Kepa Tamames •  Opinión •  06/11/2020

¿Tienen derechos los animales?

Ofrezcamos de salida una respuesta contundente: obviamente, si en efecto los tienen quien esto escribe y quienes esto leen, por cuanto nosotros somos «animales al completo» ―única forma de serlo, por más señas―, y gozamos de una generosa lista de derechos, plasmados en leyes que, en pura teoría, garantizan el goce de los mismos por parte de sus beneficiarios, en definitiva. Y «beneficiarios» no es aquí un sustantivo elegido al azar, sino la palabra correcta en el contexto apropiado: obtiene un «beneficio» (algo bueno, deseable) el agraciado (otro término transparente).

Con el primer párrafo dejamos sentado que los humanos, sin excepción, somos animales. Y este cimiento no es precisamente baladí.

Seguimos… Confirmo que la interpelación del título hace referencia a los animales no humanos, por defecto etiquetados en nuestra cultura como animales (así los llamaré el resto del artículo). Por tanto: ¿tienen derechos los animales; y en tal caso, cuáles? Contestación diáfana y lacónica: solo si les son concedidos por los humanos.

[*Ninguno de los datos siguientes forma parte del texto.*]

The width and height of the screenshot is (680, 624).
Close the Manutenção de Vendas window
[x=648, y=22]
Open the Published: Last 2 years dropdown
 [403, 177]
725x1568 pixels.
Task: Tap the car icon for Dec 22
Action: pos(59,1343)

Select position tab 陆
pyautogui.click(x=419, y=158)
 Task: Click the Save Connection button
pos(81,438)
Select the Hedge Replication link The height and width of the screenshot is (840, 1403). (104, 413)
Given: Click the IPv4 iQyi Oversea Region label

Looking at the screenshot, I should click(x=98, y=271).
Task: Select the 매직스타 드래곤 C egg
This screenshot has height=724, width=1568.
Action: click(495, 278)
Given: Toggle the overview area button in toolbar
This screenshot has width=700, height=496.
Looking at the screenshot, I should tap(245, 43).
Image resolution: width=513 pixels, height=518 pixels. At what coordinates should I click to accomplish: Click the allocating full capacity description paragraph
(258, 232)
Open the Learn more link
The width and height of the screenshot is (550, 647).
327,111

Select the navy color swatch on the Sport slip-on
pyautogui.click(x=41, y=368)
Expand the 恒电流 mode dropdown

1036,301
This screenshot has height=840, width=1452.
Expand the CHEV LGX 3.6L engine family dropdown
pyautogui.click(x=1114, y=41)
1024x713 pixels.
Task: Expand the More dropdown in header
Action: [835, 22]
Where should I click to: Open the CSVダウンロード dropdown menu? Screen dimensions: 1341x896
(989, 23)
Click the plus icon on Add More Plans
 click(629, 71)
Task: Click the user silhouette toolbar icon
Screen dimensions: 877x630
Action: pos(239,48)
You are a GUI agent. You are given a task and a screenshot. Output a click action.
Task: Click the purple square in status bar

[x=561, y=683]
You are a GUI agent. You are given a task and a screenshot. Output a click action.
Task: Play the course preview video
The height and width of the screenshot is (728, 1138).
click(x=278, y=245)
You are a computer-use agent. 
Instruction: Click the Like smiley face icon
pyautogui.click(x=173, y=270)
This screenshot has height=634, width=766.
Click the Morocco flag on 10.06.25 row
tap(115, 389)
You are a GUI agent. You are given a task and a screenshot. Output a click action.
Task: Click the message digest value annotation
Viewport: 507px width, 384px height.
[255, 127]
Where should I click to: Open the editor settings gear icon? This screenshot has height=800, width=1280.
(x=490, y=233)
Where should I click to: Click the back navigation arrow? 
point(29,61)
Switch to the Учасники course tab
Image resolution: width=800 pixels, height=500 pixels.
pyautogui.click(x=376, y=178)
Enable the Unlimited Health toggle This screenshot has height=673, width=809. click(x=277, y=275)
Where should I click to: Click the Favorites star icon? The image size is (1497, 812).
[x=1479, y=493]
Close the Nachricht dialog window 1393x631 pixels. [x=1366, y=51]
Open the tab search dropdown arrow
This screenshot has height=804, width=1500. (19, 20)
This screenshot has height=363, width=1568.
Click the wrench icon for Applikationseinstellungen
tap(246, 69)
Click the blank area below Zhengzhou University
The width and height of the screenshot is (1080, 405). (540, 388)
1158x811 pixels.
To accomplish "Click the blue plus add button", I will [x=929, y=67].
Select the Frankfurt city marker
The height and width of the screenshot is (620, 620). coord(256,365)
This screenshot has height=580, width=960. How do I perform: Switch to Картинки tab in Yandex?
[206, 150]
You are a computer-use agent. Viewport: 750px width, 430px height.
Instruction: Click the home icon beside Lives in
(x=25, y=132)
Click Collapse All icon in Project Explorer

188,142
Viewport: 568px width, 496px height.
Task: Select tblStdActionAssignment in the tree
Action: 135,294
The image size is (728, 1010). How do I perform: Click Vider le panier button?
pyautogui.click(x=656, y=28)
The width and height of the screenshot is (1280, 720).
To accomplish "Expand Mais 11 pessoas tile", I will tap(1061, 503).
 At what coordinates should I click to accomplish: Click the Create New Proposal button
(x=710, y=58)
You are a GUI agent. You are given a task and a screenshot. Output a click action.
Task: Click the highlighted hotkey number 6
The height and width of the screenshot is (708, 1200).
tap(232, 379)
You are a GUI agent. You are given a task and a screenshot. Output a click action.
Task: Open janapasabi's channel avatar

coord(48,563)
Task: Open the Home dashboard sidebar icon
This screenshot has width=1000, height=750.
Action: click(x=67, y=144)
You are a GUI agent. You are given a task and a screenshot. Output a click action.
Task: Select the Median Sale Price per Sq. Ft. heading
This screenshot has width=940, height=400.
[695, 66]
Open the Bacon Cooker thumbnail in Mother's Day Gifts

Para ser más exactos ―o simplemente exactos―, ciertos humanos: el corpus de legisladores (todos humanos estos, sí), que recogen el sentir social, y con él un deseo de avanzar por determinados caminos, abandonando quizá otros. Creo que lo llaman progresismo (el que de verdad merece tal nombre, y no el escenográfico de cámara y micrófono).

La inmensa mayoría de sus beneficiarios (ustedes y yo, sin ir más lejos) poseemos derechos no por haberlo decidido así nosotros mismos, sino por haberlo resuelto los encargados de tan particular labor: la comunidad política (legislativa), y me refiero a la profesional, de partido y argumentario mañanero. Cumplen por cierto sus miembros el doble papel de creadores y beneficiarios. Pues bien, cuando abordamos la cuestión de si los animales poseen de facto derechos, el panorama se nos presenta idéntico en lo sustancial: solo el grupo legislador humano puede decidirlo. En todo caso, asunto mínimo donde los haya, pues lo que de verdad importa en una comunidad ética es mostrar generosidad hacia el sufriente, y en consecuencia evitarle en lo posible padecimiento gratuito. La legislación se ocupa en buena medida de eso, y también aquí dicho grupo legislador debe recoger sensibilidades, creencias y voluntades.

Total, que podemos concluir algo tan explícito como certero: los animales tendrán los derechos que estipulen y decidan esos legisladores. Otra cosa muy distinta es si resulta pertinente que determinados derechos les sean reconocidos. Depende: si se trata de un derecho que tiene por objeto la ayuda, o evitar la agresión injusta, adelante; si se presenta estrafalario, por ridículo, mejor lo descartamos, sobre todo porque más vale ocuparse de asuntos más prácticos.

Veamos… Resulta de gran ayuda para una ardilla prohibir (¡qué gran invento!) a los humanos causarle daño sin motivo, y estrafalario garantizarle una educación gratuita durante su adolescencia. Lo primero le beneficia, y lo segundo se la trae floja. Lo han adivinado: un derecho debe ser ante todo razonable, por pragmático. Y sí: prohibir, garantizar o exigir suponen la existencia implícita de derechos, aunque el legislador se muestre reacio al uso del término por razones de estricto orgullo de especie.

Es todo un detalle por nuestra parte ayudar al prójimo, sea este el panadero del barrio o la ardilla del bosque, porque la praxis de la ayuda posee en su esencia un valor moral, que como tal ha de ser promovido generación tras generación; y, si puede ser, corregido y aumentado. Siempre con el conjunto completo de seres sintientes por objetivo. Haremos bien en denominarlo Sensocentrismo. Y “completo” supone no dejar por el camino a nadie necesitado de auxilio en un momento dado. Tampoco a los animales.